**Problem requirements:**
Look through the material that follows and show every line with the string "dropdown".
******
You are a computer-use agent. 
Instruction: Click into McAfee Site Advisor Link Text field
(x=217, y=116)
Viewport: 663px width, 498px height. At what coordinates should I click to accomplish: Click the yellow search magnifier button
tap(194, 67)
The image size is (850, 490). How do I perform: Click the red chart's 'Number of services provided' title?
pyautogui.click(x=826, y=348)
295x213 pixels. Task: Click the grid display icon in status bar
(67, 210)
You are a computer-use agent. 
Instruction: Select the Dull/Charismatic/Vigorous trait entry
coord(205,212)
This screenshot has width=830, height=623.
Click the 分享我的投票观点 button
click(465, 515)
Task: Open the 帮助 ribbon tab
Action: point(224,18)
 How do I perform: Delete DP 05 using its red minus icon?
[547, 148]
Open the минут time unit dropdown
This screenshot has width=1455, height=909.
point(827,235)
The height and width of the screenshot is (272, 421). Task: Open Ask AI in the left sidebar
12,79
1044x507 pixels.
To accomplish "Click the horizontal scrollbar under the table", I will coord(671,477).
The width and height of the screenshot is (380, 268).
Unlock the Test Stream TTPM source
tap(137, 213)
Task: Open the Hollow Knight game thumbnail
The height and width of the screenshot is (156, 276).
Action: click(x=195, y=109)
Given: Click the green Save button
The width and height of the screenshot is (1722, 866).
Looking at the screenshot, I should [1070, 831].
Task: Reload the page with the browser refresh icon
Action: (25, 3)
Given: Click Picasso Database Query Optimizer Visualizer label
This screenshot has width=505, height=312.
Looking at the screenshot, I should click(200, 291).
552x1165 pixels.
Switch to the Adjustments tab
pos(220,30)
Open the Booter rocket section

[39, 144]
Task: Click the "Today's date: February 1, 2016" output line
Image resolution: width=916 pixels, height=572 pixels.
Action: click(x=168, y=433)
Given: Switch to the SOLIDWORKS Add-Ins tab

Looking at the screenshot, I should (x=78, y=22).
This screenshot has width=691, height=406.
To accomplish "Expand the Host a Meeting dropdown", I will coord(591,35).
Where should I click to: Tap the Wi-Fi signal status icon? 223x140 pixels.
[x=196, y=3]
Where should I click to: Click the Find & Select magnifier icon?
******
**Reply to the task:**
Open the минут time unit dropdown
To accomplish "Expand the Host a Meeting dropdown", I will coord(591,35).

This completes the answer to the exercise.